KHL Conference Finals Preview
We’re a day late, if not a dollar short, with this preview; the West Conference Final actually got underway today as CSKA Moscow visited SKA in St. Petersburg. It was a wild and entertaining game, that featured one of the “cometh the hour, cometh the man” storylines that the playoffs toss up every once in awhile. CSKA’s Andrei Kuzmenko, who scored a 13-12-25 in 45 games this season and actually spent some time on the farm team in the VHL, popped up to score a hat-trick, the third goal of which secured his team a 5-4 win in overtime. So CSKA, perhaps a touch surprisingly, have the early 1-0 series lead. Can they hold on to it? And what will happen in the East series between Ak Bars Kazan and Traktor Chelyabinsk (that one starts tomorrow)? Read on…
(1) SKA St. Petersburg vs. (2) CSKA Moscow
CSKA did not really need to much in the way of offense to defeat Spartak in the first round (more on that in a bit), but some guys have now started to put up crooked numbers through their second-round six-game defeat of Jokerit Helsinki. Mikhail Grigorenko, in particular, is having a nice playoffs, with six goals and two assists in 11 games, while Sergei Andronov has already found the net five times in 11 matches (an impressive feat, given that he scored just three times in 41 regular-season contests). As for the prodigious Kirill Kaprizov, he has scored but one goal in these playoffs, but does have seven assists (including today’s, which was of the “stunning” variety). So there’s definitely some offensive power to be found on the CSKA roster.

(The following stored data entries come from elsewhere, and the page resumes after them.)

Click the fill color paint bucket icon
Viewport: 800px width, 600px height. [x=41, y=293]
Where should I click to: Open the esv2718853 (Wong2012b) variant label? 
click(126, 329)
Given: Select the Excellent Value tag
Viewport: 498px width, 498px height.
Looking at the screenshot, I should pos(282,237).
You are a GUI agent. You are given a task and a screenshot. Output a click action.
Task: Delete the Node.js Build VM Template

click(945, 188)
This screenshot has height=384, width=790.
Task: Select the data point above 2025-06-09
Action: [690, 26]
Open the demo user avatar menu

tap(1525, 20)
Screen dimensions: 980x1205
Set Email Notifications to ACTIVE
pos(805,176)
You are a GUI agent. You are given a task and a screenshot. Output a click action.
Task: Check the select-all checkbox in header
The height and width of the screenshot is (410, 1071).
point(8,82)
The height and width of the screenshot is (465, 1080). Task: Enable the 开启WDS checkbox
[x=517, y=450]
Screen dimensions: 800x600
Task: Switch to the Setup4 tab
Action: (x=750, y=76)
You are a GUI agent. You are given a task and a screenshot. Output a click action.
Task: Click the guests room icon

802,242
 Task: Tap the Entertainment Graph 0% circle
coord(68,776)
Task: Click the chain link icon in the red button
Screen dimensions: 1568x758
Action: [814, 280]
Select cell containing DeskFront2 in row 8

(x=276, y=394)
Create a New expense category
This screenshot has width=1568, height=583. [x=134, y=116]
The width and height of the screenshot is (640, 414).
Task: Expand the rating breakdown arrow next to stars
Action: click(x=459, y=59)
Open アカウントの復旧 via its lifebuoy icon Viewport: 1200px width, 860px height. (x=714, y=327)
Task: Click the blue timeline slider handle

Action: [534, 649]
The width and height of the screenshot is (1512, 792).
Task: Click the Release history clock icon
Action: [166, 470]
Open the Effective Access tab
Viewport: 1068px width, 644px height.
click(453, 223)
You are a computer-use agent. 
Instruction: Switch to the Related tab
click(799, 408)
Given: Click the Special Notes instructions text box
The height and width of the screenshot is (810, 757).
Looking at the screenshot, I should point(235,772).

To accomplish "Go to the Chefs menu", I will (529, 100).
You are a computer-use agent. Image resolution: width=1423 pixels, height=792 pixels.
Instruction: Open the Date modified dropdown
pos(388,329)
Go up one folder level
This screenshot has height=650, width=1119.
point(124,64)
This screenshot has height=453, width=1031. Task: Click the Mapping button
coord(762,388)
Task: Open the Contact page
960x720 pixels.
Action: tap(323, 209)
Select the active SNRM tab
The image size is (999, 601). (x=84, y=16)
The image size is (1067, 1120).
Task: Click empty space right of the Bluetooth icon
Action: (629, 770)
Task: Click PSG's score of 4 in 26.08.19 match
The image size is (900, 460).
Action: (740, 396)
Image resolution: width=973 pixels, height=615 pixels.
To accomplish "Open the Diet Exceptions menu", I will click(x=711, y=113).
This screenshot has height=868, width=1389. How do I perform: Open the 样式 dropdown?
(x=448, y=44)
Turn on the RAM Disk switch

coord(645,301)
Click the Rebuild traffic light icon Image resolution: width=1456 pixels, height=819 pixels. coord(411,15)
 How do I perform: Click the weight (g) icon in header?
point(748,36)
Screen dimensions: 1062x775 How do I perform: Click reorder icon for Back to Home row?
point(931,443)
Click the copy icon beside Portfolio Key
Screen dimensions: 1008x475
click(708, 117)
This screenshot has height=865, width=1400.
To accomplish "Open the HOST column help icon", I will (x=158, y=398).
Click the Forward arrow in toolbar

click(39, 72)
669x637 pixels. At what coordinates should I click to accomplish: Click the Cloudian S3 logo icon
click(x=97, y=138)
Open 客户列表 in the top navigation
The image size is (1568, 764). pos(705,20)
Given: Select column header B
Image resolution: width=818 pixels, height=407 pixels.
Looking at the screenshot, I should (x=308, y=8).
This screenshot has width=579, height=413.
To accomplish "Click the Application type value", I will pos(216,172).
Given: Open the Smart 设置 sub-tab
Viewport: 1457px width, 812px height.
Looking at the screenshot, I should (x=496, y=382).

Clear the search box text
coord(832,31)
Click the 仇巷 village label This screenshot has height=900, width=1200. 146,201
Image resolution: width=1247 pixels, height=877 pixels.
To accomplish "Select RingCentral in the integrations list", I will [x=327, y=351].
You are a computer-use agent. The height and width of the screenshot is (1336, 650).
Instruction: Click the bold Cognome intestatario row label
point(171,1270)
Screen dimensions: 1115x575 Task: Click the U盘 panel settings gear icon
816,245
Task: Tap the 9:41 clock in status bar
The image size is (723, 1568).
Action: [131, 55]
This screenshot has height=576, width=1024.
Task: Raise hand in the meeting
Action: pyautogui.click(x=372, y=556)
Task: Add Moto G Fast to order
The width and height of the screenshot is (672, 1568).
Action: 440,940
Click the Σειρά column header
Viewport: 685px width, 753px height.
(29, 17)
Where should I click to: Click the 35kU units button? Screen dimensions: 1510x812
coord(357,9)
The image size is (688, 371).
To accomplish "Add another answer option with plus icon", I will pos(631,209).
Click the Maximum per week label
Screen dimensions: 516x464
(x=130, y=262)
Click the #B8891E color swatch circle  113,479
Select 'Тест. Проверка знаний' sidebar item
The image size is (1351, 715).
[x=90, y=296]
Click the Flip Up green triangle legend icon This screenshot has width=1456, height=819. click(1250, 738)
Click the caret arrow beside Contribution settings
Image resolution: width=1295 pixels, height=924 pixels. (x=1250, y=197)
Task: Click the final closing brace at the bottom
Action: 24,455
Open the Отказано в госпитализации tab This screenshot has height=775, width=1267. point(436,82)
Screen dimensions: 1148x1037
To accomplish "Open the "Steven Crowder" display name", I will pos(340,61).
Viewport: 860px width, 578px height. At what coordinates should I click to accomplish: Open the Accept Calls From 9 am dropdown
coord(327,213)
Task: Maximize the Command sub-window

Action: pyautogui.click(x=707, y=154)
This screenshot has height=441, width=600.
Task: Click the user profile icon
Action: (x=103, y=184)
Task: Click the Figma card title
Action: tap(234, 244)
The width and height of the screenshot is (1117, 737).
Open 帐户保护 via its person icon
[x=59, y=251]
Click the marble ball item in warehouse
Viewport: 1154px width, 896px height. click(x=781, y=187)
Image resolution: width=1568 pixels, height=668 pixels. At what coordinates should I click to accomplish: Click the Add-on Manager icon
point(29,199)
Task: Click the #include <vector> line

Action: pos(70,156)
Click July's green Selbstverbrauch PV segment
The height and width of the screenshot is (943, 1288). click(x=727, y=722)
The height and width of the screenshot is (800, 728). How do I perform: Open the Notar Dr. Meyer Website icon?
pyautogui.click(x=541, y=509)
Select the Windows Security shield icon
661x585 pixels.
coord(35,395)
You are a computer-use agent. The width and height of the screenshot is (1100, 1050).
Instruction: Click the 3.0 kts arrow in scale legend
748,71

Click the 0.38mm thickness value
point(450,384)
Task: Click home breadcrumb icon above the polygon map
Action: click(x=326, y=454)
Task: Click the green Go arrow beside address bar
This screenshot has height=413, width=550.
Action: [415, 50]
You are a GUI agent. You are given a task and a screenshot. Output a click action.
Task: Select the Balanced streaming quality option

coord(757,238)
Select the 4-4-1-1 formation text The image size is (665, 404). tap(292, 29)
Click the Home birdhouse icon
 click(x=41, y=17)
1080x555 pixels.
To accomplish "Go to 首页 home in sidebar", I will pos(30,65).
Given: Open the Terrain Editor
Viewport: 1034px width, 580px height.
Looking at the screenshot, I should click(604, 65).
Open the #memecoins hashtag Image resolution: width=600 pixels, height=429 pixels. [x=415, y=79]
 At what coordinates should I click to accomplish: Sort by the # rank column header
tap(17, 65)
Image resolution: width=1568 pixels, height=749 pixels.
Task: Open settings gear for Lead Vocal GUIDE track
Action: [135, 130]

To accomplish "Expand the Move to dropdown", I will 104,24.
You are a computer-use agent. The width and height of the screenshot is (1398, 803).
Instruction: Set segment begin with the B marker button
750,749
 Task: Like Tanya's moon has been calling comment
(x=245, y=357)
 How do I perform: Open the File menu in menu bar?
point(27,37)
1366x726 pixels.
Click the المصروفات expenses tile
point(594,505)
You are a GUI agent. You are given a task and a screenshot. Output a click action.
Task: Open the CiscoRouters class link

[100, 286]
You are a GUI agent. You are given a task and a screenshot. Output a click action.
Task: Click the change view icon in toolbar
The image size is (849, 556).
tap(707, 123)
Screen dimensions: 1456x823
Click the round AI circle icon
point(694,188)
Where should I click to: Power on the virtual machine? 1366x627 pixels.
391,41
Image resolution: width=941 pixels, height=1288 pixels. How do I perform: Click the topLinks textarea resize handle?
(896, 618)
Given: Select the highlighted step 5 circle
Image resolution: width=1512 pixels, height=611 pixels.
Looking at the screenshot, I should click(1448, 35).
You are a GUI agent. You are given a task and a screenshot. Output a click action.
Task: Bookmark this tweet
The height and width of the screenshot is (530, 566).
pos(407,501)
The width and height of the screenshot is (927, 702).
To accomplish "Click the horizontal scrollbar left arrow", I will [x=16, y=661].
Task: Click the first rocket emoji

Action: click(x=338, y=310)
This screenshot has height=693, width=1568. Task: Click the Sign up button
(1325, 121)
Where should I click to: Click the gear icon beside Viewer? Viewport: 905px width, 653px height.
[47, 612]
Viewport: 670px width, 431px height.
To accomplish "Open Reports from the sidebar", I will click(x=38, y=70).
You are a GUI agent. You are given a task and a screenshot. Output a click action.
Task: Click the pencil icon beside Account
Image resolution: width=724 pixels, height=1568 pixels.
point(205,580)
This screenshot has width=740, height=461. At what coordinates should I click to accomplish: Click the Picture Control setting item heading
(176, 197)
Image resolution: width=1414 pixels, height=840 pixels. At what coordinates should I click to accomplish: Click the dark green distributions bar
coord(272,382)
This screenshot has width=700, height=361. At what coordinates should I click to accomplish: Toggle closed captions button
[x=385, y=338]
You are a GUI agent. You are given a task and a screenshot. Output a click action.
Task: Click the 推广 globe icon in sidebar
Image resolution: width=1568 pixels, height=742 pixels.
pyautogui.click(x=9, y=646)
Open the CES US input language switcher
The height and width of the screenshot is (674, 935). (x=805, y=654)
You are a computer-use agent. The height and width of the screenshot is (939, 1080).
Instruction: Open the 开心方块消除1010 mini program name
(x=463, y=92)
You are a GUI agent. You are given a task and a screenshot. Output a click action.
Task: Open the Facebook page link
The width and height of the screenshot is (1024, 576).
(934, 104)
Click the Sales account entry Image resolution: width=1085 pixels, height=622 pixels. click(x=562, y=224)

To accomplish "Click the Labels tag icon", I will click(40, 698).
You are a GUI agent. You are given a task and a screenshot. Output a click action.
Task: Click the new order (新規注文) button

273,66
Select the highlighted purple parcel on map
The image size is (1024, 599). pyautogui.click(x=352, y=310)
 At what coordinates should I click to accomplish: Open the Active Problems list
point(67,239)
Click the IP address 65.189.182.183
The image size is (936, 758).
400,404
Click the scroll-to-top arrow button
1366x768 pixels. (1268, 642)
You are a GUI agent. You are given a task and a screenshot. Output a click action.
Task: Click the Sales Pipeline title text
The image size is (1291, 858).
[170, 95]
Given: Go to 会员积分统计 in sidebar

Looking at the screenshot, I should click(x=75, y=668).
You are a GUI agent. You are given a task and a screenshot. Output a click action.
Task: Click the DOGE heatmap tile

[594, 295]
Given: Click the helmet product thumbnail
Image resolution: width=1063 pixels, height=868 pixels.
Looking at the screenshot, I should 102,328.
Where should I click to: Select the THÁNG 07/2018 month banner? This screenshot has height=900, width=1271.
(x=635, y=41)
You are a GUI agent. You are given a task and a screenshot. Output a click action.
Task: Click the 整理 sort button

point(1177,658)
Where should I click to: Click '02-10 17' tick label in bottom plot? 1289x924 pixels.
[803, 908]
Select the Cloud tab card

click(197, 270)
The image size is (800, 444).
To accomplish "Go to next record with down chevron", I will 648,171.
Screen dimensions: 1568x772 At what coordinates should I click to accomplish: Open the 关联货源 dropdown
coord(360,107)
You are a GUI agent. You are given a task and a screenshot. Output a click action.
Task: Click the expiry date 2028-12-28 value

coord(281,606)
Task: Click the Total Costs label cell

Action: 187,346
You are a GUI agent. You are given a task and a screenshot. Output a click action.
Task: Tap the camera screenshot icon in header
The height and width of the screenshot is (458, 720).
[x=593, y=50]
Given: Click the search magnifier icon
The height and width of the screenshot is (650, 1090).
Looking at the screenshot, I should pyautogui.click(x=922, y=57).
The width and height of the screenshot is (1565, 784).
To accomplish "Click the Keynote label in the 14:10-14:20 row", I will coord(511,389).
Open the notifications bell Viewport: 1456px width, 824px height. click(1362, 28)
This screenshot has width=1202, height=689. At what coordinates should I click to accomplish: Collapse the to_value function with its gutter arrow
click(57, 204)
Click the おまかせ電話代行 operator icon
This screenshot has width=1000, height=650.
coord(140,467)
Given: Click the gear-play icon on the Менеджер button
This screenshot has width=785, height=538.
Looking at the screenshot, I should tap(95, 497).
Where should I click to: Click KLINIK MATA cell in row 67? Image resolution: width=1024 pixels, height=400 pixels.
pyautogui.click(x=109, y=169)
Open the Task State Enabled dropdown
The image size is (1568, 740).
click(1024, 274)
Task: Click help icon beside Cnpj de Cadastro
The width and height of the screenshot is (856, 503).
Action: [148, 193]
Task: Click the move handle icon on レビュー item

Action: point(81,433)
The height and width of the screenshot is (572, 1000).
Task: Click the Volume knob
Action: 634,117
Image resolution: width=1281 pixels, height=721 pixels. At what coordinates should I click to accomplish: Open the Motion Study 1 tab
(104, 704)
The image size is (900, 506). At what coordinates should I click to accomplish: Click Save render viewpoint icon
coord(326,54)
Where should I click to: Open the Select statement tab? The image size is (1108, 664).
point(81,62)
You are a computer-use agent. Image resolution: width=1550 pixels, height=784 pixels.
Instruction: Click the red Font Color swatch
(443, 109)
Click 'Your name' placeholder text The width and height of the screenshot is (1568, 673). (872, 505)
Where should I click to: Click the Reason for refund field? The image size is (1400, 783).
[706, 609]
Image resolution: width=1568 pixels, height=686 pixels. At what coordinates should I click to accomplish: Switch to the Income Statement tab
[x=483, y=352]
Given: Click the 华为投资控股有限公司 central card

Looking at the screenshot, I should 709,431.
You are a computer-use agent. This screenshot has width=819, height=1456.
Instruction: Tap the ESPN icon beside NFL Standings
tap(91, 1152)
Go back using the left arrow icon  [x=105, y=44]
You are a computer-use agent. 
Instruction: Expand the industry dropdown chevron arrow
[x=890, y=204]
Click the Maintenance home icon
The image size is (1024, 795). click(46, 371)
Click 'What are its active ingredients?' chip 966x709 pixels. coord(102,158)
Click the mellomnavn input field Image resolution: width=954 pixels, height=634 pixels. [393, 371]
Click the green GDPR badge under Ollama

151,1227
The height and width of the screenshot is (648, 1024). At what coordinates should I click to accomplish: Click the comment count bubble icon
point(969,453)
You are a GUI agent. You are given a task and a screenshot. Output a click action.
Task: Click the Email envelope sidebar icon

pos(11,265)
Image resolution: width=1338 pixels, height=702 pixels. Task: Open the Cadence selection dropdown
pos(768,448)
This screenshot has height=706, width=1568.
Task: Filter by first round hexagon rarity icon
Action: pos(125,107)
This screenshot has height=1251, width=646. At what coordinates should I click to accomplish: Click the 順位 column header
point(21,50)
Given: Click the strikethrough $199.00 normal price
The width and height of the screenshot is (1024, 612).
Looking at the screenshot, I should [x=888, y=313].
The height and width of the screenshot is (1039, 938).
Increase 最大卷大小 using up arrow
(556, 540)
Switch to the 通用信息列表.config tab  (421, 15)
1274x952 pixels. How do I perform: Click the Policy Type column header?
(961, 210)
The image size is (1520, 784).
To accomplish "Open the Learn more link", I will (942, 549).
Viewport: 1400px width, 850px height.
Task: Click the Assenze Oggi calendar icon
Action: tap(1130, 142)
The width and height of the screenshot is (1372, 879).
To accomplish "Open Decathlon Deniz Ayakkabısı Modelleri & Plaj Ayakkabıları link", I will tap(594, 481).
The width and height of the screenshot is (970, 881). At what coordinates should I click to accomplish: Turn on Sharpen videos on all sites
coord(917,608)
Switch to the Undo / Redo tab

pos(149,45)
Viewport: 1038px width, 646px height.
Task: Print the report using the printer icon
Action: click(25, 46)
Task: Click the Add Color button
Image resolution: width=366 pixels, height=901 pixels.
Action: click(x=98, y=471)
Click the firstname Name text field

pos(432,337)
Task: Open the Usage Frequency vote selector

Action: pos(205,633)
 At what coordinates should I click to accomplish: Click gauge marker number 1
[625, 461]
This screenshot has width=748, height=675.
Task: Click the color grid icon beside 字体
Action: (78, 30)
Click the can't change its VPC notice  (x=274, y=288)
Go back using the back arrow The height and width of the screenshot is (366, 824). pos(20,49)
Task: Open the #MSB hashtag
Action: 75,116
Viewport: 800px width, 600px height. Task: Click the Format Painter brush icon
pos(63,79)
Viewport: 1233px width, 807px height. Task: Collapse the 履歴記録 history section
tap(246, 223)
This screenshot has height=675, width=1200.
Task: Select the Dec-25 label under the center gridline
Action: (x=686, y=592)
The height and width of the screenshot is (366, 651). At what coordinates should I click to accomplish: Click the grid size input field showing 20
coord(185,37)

But, today’s five-goal outburst aside, this team generally lives and dies by its ability to prevent goals, and earlier in the post-season they were very good at it indeed. Goalie Ilya Sorokin posted five shutouts in his first six games, giving up just a single goal in the entire series against Spartak. He fell back to earth a bit as the Jokerit series rolled along (how could he not?), but still owns a very very good .952 sv% in 725 minutes of action. And he is helped out by a resolute defense. Sorokin has had under 21 shots to deal with per 60 minutes in these playoffs, and despite his slight regression (and four goals against today), his GAA stands at 0.99. So opponents would be well advised to take their chances when they can find them.
As for SKA, they have relied on a balanced attack up front; 15 forwards have already recorded a point in this post-season, with the veteran star Ilya Kovalchuk (10 gp, 5-4-9) and the younger up-and-comer Nikita Gusev (10 gp, 4-5-9) leading the way. The other names atop the scoring leaderboard for SKA are well-known ones too, as Vadim Shipachyov and Pavel Datsyuk have found the net four times apiece. There have been some contributions from other figures as well. Viktor Tikhonov, an almost-forgotten (and oft-benched) figure these days, popped to score a pair of goals at a key moment in SKA’s five-game second-round win over Lokomotiv Yaroslavl.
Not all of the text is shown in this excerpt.